The Middle East of Mary’s day was not very different from the Middle East of today. Sure, the Romans kept the peace, but it was not a very comfortable peace for anyone but the Romans. Roman soldiers had the right to take over your house, to extort ‘protection’ money from your business. They could collar you on the street and put you to work in their pet projects. The government kept a firm hand on everything and took a share of everything – trade, communication, religion, family life, all of it. No freedom to worship, no freedom to speak out in public, no freedom to a jury trial, no honest judges or tax collectors, no free education, no hospital or doctor care beyond what your own community provided. It’s still that way in places like Yemen and Bangladesh, parts of Burma and India. And we are witnesses of the on-going conflicts that overturn the lives of ordinary people and make rubble of their homes and livelihoods, with scores of refugees moving from one political hot-spot to something calmer. It’s hard for us to imagine, because we have never experienced anything like that. Our lives are cushy compared to that of much of the rest of the world.

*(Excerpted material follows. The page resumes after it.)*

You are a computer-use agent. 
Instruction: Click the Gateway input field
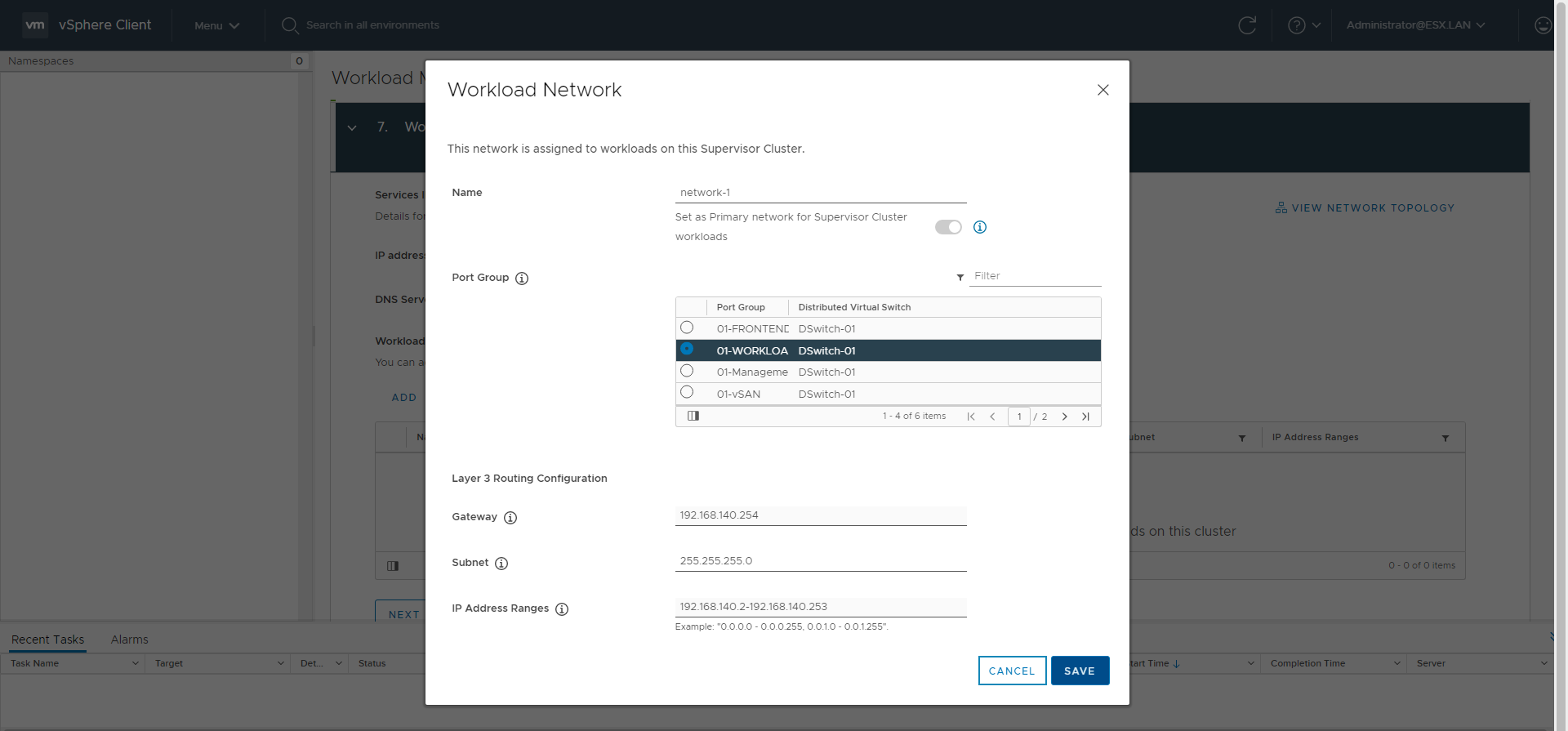(x=820, y=515)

So it’s into this kind of world that the angel Gabriel announces that the long-expected Savior of God’s own People Israel is about to arrive. In the 400 years between the end of the Hebrew Bible and the birth of Jesus, the religious literature is all about the end times – how long will we have to suffer? When will God come and free the faithful from this abuse? In this literature, the figure of the Messiah, the Savior became more and more focused on getting out from under the political oppression of the Roman Empire, but the longer tradition of the prophets sees a larger picture of the Messiah as restoring God’s reign on earth, and the justice that will lift up the hard workers above the greedy bosses and the deprived finally getting the dignity and freedom from want they deserve.

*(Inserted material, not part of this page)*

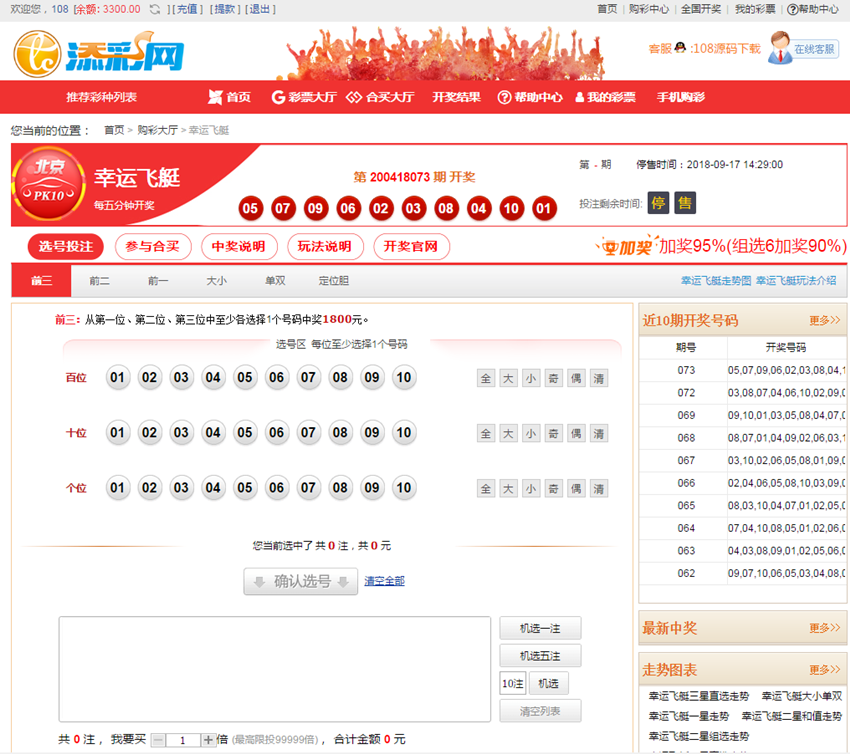Open the 10注 quantity dropdown
Viewport: 850px width, 754px height.
pos(513,684)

Mary is not some sweet, clueless child who has just been stumbled upon by the Angel. She is a fighter for justice, someone who believes the ancient prophecies about what the Messiah will bring. She’s a Rosa Parks or an Aung San Suu Kiyy, who will not back down from what she sees as the right way for the world to work.
By only seeing her youth and her virginity, we fail to see her courage and her willingness to be part of the revolution that God is beginning in her day. Don’t forget that girls who were unmarried and pregnant were subject to stoning. She may have been a nobody in the grand scheme of things, but she is one brave and committed young woman. She is the first believer in the new and coming Reign of God that her son will proclaim.

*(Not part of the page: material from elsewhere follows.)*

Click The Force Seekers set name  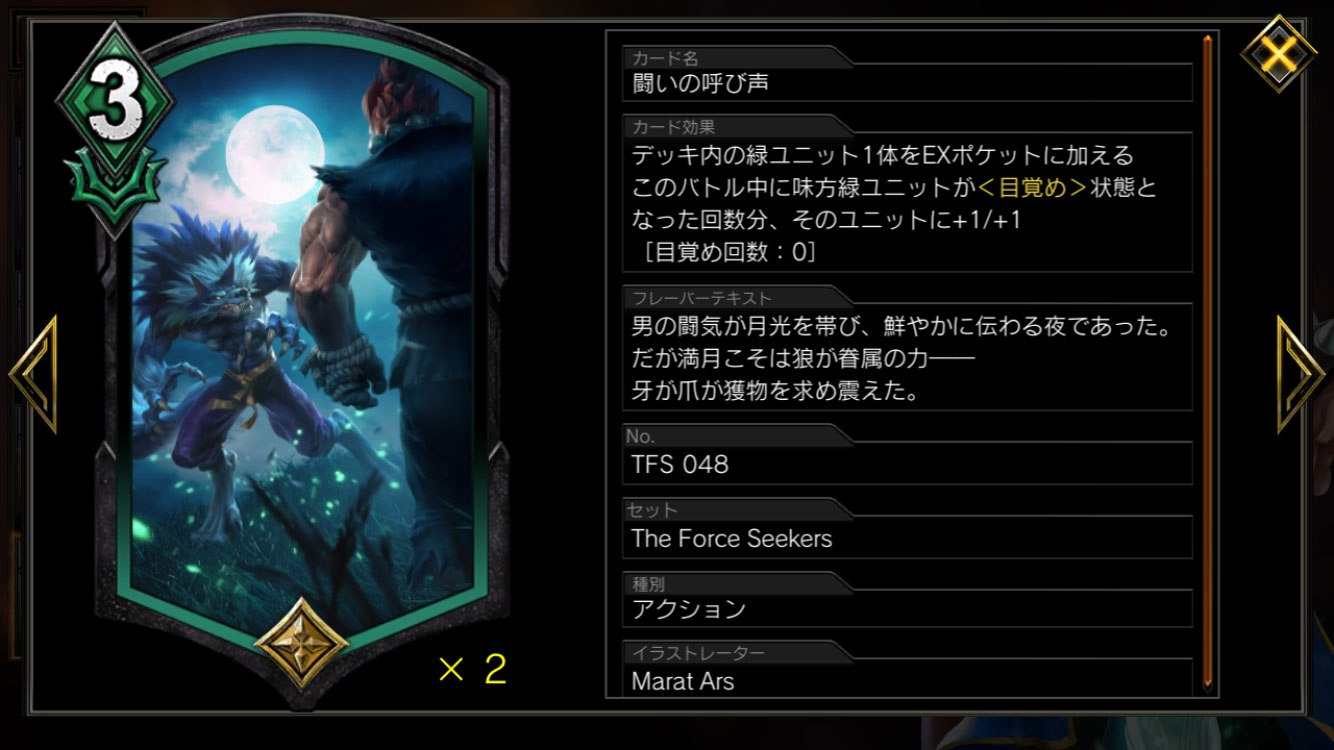tap(732, 538)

It’s no wonder that she has to run to Elizabeth who has also experienced the miracle of a longed-for birth. And seemingly without explanation, Elizabeth shares the joy of Mary’s astonishing news. “The Savior is to be born to us, to our family and in our time.” The story of the meeting of these two women always makes me smile and well up at the same time. Can you just imagine the joyful shouts and tearful embraces? And the overflowing gratitude of these two believers who have found that God has singled them out for such special favor. Their lives are going to be hard. The dreams that they have become part of will include painful deaths of their sons. Each of these sons will challenge the system and be destroyed by it. But each of them will have been part of changing the world forever for God’s people.
This story makes me nervous. The rebel Mary, who envisions a world in which God scatters the proud in the thoughts of their hearts and brings the powerful down from their thrones scares me. The world hasn’t changed all that much since Mary sang her song of resistance to the powers of the day and her expectation that her son would finally be the One to change the world into the Kingdom of God. Mary and Joseph did their parts, so did Elizabeth and Zechariah. What about me? What about us? Does this song of Mary challenge us to join up in changing the world?
I thank God that we are not loved because we do what God expects of us. We are loved because God loves and forgives, it is what God is. And at the same time, our hearts are moved by God’s love when we see that the world is still hurting. We are summoned to be the people who will carry on the work that Jesus began by bringing in justice and mercy. “Repent!” Said the Baptizer, John. “My Spirit rejoices,” said Mary, “for he has looked with favor on me.” We are invited into their company – turning our hearts toward God’s dreams for a world of peace and plenty in which all can thrive in safety. Will this be the year in which believers trust that God can work in us and bring in such a world? Let us pray in hope that we will be ready to do what it takes to be part of God’s Kingdom here on earth.
Now may the peace of God, which passes all understanding, keep your hearts and minds in Christ Jesus our Lord. Amen.